# [The problem]
Filter the records, keeping every line that has the string "will".

Collected data:
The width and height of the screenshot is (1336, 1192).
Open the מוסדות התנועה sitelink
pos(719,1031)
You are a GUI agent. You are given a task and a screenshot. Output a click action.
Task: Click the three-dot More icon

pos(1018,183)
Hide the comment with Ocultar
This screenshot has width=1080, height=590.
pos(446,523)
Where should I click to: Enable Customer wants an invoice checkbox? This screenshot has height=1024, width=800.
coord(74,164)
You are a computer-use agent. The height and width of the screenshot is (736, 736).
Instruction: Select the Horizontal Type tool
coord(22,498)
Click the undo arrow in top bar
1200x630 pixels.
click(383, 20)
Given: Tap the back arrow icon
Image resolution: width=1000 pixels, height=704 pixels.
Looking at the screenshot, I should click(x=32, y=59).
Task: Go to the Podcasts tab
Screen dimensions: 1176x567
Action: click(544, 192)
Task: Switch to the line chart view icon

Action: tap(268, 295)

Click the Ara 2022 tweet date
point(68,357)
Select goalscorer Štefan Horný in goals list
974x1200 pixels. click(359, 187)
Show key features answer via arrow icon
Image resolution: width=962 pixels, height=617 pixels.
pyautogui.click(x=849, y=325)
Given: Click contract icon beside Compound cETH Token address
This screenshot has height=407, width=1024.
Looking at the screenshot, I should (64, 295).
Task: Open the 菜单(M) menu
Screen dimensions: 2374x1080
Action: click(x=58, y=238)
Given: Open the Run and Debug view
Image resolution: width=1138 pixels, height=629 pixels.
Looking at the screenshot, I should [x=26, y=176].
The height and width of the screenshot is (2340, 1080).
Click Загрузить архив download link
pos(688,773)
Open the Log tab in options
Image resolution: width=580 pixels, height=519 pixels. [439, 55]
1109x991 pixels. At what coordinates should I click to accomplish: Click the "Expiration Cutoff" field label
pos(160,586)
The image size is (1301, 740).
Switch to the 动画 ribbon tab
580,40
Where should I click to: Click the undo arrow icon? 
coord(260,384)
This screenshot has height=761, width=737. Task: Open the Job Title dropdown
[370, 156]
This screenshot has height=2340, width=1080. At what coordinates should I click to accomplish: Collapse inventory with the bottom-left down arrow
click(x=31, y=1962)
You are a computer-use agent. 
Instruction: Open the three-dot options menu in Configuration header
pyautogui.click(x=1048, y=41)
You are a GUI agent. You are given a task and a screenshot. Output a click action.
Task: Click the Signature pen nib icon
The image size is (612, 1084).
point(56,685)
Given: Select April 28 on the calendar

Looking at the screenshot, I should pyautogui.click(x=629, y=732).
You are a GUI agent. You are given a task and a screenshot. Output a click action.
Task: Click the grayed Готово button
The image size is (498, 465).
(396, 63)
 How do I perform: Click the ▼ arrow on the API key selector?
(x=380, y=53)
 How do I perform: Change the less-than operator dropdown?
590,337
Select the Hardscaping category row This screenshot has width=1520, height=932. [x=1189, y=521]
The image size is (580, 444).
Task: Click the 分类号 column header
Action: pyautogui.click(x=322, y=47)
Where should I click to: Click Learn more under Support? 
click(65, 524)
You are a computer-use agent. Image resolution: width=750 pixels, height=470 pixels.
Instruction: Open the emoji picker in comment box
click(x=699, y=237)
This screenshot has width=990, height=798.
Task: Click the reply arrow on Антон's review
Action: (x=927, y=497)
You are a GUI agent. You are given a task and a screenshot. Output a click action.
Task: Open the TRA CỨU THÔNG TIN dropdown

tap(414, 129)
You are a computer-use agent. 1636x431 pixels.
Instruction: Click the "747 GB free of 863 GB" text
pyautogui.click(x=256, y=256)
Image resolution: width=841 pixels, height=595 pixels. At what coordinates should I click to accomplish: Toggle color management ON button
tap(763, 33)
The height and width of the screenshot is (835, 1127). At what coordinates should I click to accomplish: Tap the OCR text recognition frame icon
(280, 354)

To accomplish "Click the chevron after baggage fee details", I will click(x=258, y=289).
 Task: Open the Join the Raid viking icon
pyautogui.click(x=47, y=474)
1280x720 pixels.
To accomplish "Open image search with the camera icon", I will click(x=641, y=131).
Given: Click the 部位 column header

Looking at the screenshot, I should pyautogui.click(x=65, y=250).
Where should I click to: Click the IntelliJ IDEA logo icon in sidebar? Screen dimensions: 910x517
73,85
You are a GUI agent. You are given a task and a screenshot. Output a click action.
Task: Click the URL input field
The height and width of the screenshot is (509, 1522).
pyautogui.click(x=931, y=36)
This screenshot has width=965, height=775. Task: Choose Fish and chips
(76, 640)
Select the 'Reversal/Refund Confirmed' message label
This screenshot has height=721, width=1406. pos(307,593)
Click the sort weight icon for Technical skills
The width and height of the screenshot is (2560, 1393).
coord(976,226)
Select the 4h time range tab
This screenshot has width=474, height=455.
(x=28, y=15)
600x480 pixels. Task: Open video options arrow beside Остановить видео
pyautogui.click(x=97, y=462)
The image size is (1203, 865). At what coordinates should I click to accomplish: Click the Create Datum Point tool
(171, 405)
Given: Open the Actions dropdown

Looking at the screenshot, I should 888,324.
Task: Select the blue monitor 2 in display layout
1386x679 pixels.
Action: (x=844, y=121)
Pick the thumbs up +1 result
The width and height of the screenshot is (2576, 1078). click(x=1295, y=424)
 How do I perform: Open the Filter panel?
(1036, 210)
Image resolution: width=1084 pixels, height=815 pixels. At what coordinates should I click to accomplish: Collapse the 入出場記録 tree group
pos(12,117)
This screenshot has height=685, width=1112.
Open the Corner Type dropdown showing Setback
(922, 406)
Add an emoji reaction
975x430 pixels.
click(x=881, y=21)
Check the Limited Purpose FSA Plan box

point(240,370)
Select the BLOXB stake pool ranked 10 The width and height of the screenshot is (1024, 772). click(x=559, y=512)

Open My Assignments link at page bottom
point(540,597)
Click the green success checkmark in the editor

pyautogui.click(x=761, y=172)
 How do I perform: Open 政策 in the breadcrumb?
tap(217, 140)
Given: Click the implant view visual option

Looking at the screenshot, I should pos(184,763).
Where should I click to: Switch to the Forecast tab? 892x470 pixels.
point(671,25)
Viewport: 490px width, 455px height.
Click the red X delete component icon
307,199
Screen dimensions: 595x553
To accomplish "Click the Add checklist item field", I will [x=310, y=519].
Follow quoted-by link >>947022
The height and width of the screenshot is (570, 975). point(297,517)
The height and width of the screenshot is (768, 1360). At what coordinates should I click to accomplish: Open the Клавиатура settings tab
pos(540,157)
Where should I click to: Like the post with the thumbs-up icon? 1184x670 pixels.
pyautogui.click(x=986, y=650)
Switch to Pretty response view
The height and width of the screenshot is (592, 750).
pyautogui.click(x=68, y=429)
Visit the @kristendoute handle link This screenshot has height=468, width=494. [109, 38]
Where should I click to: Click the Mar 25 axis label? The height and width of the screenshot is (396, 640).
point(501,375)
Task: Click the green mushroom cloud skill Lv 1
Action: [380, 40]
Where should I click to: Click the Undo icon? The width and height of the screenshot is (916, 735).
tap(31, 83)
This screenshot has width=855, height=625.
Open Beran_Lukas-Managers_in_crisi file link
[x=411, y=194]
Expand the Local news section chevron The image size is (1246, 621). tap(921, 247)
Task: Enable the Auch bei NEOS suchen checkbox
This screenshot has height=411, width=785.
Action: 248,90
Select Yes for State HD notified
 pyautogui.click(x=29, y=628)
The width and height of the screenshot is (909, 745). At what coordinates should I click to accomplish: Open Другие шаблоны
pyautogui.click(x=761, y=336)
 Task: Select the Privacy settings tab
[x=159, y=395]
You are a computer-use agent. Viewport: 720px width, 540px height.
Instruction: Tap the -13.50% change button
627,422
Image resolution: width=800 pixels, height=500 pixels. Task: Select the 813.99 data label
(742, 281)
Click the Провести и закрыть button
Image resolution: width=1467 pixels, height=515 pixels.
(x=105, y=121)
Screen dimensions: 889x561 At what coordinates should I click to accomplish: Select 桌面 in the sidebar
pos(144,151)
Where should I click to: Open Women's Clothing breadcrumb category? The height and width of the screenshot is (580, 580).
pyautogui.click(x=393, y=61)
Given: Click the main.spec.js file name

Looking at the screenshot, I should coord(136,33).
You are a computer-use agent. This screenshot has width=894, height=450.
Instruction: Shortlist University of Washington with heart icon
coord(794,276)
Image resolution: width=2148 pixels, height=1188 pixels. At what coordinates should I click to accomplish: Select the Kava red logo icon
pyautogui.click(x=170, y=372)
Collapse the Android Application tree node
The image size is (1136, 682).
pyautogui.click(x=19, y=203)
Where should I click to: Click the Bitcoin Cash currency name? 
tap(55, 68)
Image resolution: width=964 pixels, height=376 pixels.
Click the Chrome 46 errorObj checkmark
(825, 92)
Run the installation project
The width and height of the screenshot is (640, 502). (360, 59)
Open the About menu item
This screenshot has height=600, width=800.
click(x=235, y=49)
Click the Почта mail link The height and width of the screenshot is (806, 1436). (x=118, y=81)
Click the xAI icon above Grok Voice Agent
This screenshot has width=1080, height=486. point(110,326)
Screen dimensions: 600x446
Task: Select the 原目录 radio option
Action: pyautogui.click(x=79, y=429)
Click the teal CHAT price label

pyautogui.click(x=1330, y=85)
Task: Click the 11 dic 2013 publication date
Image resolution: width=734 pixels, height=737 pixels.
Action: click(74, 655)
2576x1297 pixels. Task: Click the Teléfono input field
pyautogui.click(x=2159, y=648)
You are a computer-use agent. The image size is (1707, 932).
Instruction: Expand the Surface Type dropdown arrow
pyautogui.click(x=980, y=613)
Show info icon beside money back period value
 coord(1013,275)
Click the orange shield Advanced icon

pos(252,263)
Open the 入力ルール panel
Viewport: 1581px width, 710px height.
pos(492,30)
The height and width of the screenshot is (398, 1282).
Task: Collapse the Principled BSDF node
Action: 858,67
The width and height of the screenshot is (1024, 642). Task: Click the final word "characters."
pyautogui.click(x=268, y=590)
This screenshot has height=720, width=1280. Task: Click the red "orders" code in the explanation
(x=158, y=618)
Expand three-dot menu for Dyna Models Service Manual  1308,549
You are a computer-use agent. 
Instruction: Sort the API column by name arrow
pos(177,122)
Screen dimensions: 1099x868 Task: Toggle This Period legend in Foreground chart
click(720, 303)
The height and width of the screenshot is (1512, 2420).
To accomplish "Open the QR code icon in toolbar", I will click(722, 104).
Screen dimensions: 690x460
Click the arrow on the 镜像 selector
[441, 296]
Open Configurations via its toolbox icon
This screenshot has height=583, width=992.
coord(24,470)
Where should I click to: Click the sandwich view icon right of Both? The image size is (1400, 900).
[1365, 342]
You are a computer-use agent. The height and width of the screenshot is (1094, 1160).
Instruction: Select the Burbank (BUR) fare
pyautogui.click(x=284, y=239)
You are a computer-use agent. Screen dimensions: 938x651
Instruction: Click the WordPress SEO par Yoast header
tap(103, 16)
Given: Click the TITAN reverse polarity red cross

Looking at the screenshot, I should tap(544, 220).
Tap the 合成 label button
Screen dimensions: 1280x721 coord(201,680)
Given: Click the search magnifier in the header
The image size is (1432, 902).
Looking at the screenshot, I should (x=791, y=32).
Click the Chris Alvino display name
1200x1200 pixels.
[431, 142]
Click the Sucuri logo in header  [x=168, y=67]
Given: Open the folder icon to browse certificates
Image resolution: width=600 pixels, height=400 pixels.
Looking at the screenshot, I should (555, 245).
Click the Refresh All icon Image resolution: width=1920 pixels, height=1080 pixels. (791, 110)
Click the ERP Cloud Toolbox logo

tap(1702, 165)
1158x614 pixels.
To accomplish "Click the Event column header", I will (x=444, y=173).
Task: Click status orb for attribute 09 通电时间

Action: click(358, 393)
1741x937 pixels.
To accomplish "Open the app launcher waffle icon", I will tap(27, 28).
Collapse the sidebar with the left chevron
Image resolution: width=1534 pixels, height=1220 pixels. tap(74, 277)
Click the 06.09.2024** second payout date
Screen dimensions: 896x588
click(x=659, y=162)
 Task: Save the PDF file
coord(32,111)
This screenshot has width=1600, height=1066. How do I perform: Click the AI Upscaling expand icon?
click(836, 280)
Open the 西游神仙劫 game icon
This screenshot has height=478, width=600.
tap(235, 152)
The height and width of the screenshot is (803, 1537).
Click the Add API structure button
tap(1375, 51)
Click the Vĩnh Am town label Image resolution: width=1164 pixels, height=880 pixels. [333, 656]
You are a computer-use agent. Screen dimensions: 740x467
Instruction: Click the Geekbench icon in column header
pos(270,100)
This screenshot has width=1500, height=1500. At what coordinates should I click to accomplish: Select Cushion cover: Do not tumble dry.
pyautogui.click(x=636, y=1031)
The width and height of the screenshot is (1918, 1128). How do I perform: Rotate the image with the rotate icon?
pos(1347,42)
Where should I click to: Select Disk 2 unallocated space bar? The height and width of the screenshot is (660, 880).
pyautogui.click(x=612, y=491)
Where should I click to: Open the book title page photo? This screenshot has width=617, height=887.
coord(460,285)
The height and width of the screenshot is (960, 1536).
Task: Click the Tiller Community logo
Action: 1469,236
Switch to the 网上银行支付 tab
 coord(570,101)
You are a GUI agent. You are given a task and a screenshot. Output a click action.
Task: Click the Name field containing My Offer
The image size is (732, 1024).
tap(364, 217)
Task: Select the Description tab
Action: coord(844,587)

# [Task result]
To accomplish "Click the chevron after baggage fee details", I will click(x=258, y=289).
To accomplish "Open image search with the camera icon", I will click(x=641, y=131).
To accomplish "Click the Add checklist item field", I will [x=310, y=519].
To accomplish "Open the QR code icon in toolbar", I will click(722, 104).
To accomplish "Click the Event column header", I will (x=444, y=173).
To accomplish "Open the app launcher waffle icon", I will tap(27, 28).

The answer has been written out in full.